== Parts of the exercise ==
• a. Answer these questions from the memory policy:
(i) What must not be treated as approval?
(ii) What should be used if a checker is unavailable or untrusted?
(iii) When a memory is wrong, stale, sensitive, or no longer wanted, what three options should the user be asked about?
• b. Reproduce the memory policy word for word, from "Reuse Rules" up to and including "or likely incorrect.".
++++ Exercise text ++++
Require explicit user approval before:

  • storing a new memory,
  • editing, merging, or deleting memory,
  • reusing sensitive memory for a new purpose,
  • importing memory from another source,
  • exporting memory outside the current agent context,
  • storing inferred preferences or traits,
  • storing anything about health, legal, financial, biometric, credential, child/minor, protected-class, or highly personal matters.

Approval should name the exact memory action and compact content:

Should I remember that you prefer concise status updates for this project?

Do not treat silence as approval.

Reuse Rules

Reuse memory only when:

  • it is relevant to the current request,
  • it was stored with user approval or is low-risk task preference memory,
  • it does not introduce unrelated private data,
  • it does not override the user's current instruction,
  • it is not stale, conflicting, or likely incorrect.

Ask before reuse when:

  • the memory is sensitive,
  • the memory conflicts with the current request,
  • the memory was inferred rather than explicitly provided,
  • the memory comes from another context, account, user, or tool source,
  • the user may not expect it to affect this task.

Storage Rules

Do not store:

  • secrets, passwords, API keys, private keys, tokens, cookies, or security codes,
  • payment numbers, bank details, government IDs, medical records, legal records, raw financial records,
  • full private messages, full logs, full transcripts, or unrelated personal data,
  • protected-class traits, biometric data, child/minor data, trauma details, or intimate details unless explicitly requested and appropriate,
  • speculative inferences, labels, diagnoses, risk scores, or judgments about the user,
  • temporary task context that is only needed for the current request.

Prefer:

  • short user-approved preferences,
  • project-specific working notes with clear scope,
  • redacted summaries,
  • time-limited notes,
  • asking before storage.

Edit And Delete Rules

Before editing or deleting memory:

  • show or summarize the memory being changed,
  • explain the proposed edit or deletion,
  • get explicit approval,
  • avoid deleting broad groups of memories unless the user clearly requested that scope.

If a memory is wrong, stale, sensitive, or no longer wanted, ask whether to correct, narrow, or delete it.

Review Payload

When using a configured AANA checker, send only a minimal redacted review payload:

  • user_request
  • memory_operation
  • memory_summary
  • source_status
  • relevance_status
  • sensitivity_status
  • approval_status
  • lifecycle_status
  • recommended_action

Do not include raw secrets, credentials, full private records, full logs, full transcripts, full account records, or unrelated private data when a redacted summary is enough.

Decision Rule

  • If no memory is needed, do not use memory.
  • If low-risk memory is relevant and approved for this purpose, reuse it.
  • If storing, editing, deleting, importing, exporting, or sensitive reuse is proposed, request explicit approval.
  • If the content is sensitive or unnecessary, avoid storing and use temporary context only.
  • If the memory is stale, conflicting, or unsupported, ask before using or changing it.
  • If the memory action would expose secrets, violate consent, or misuse private data, refuse that part.
  • If a checker is unavailable or untrusted, use manual memory review.

Output Pattern

For memory-sensitive work, prefer:

AANA memory gate:
- Request: ...
- Memory operation: none / read / reuse / store / edit / delete / export / import / unknown
- Memory summary: ...
- Source: explicit_user / approved_preference / inferred / third_party / tool_output / unknown
- Relevance: relevant / partial / unrelated / unknown
- Sensitivity: ordinary / personal / private / financial / health / legal / credential / protected / unknown
- Approval: explicit / implicit_low_risk / required / denied / unclear
- Decision: proceed / ask / request_approval / narrow / avoid_storing / edit / delete / refuse

Do not include this gate in the user-facing answer unless approval, correction, deletion, or a memory boundary needs to be explained.
++++ Data to examine ++++
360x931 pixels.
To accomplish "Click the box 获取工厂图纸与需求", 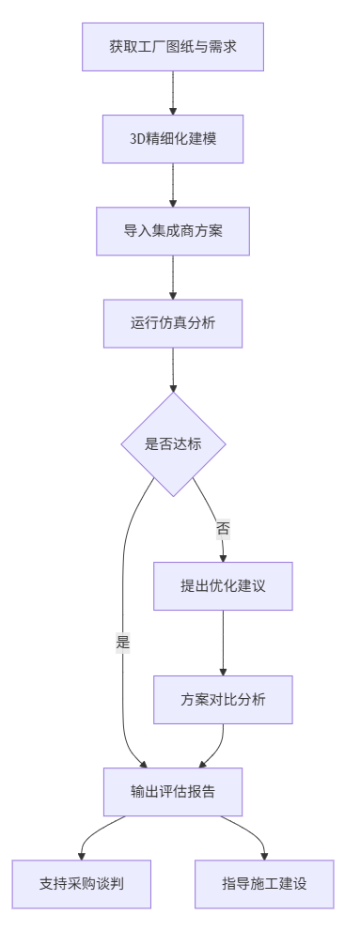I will [173, 46].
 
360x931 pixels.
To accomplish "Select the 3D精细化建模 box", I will [173, 138].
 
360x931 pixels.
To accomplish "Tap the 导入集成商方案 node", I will [173, 231].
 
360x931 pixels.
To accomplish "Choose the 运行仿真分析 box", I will [173, 323].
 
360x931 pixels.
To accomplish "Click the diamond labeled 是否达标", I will [173, 444].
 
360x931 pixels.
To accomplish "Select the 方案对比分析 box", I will [223, 700].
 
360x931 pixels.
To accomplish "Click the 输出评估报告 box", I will [173, 792].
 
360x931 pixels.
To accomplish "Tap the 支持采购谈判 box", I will [82, 884].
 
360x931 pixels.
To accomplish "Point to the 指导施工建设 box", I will [264, 884].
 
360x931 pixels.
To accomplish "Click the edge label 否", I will [223, 528].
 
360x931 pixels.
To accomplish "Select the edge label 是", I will [122, 644].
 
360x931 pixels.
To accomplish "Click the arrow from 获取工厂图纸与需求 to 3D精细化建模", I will [173, 92].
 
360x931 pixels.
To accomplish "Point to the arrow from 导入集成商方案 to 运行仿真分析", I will [173, 277].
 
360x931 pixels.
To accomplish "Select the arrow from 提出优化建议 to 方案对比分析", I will [223, 644].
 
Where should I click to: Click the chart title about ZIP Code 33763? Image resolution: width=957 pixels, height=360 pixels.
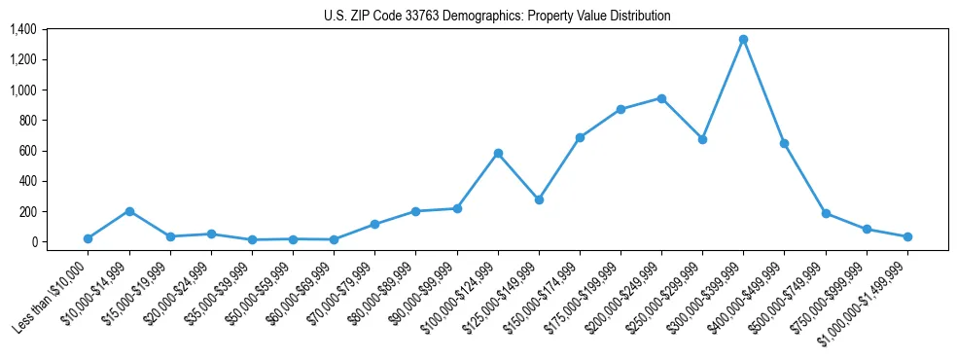pyautogui.click(x=497, y=17)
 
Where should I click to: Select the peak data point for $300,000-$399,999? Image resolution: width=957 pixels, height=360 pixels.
pyautogui.click(x=743, y=40)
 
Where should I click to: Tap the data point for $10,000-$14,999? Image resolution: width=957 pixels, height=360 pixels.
pyautogui.click(x=129, y=211)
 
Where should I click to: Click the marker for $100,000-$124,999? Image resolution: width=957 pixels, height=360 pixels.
pyautogui.click(x=498, y=154)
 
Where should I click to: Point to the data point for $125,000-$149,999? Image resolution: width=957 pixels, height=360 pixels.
pyautogui.click(x=539, y=199)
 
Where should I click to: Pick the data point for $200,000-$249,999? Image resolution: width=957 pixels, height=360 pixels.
pyautogui.click(x=661, y=98)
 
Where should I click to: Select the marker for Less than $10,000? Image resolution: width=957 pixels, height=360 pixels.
pyautogui.click(x=89, y=238)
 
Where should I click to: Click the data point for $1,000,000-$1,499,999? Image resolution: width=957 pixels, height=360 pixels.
pyautogui.click(x=907, y=236)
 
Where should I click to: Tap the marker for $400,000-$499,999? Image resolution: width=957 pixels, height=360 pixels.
pyautogui.click(x=784, y=143)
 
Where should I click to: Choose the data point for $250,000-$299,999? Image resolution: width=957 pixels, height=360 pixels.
pyautogui.click(x=702, y=139)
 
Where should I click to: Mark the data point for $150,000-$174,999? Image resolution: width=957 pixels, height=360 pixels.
pyautogui.click(x=580, y=137)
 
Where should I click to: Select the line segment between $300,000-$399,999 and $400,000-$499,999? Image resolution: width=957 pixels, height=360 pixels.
pyautogui.click(x=763, y=91)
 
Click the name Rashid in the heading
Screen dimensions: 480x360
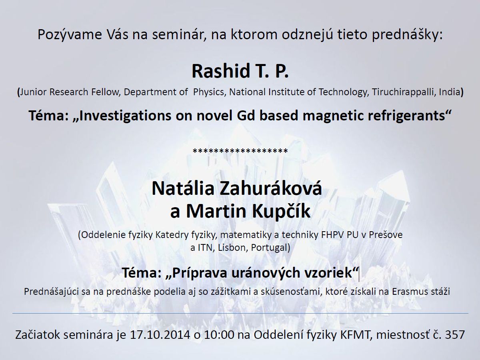pos(221,71)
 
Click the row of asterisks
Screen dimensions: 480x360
pos(240,151)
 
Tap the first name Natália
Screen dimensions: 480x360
pos(183,188)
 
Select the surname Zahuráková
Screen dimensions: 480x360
pos(271,188)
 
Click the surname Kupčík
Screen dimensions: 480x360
pos(281,211)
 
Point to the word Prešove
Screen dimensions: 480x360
pos(386,235)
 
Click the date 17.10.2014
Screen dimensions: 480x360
pos(160,335)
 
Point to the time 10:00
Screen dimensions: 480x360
pos(219,335)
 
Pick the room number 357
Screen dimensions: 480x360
pos(455,335)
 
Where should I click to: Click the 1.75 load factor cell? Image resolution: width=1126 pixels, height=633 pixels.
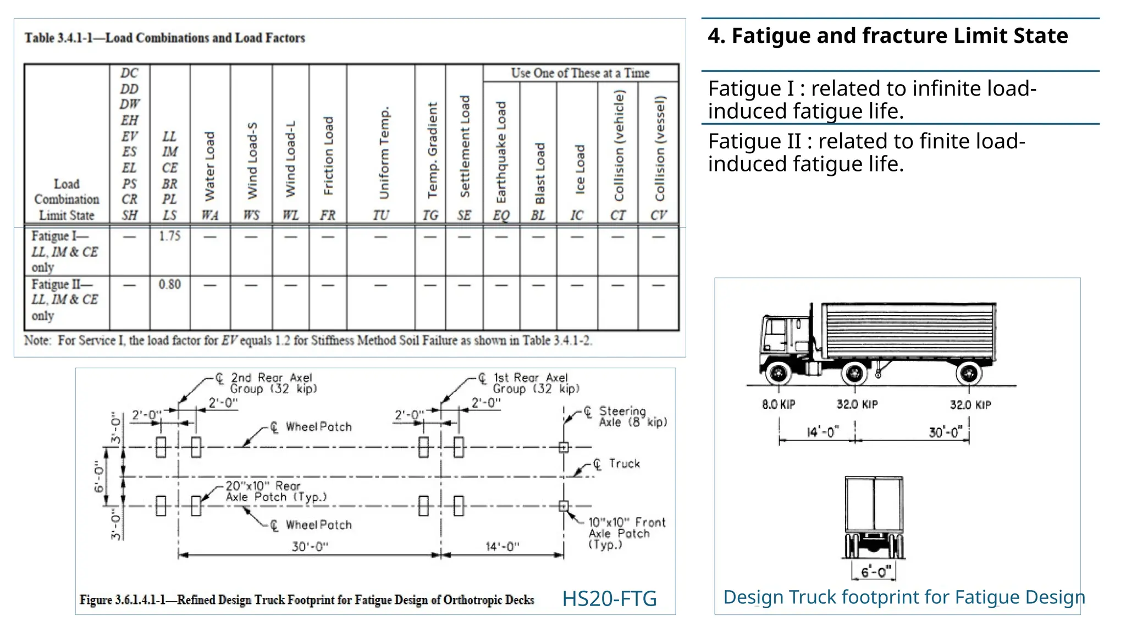tap(169, 236)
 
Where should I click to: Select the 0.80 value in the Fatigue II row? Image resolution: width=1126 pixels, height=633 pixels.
tap(169, 285)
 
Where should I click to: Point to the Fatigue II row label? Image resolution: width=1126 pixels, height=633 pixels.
tap(64, 300)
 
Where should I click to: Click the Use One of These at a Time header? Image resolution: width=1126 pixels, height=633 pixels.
tap(580, 73)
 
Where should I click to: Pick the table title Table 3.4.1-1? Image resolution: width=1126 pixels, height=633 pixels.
tap(164, 38)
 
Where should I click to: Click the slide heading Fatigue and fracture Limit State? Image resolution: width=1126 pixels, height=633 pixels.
tap(887, 36)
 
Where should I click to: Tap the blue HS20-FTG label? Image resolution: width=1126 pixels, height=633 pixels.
tap(609, 598)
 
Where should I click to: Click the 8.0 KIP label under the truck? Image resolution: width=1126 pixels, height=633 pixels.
tap(779, 405)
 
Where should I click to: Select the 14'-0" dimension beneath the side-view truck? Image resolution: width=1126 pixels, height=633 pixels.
tap(823, 432)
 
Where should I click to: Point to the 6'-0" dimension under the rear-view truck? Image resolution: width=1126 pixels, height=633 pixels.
tap(874, 572)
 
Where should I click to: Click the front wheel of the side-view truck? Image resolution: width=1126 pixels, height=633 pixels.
tap(778, 374)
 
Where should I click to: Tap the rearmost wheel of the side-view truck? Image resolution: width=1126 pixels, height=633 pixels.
tap(969, 374)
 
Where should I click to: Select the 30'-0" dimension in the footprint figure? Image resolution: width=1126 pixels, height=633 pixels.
tap(310, 547)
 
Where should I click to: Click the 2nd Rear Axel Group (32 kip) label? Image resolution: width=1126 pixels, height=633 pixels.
tap(273, 384)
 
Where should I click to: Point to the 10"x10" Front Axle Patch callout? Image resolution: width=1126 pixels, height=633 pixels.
tap(626, 533)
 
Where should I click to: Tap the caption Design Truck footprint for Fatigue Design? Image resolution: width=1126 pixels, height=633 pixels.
++++
== Answers given ==
• a.
(i) Silence.
(ii) Manual memory review.
(iii) Whether to correct, narrow, or delete it.

• b.
Reuse Rules

Reuse memory only when:

  • it is relevant to the current request,
  • it was stored with user approval or is low-risk task preference memory,
  • it does not introduce unrelated private data,
  • it does not override the user's current instruction,
  • it is not stale, conflicting, or likely incorrect.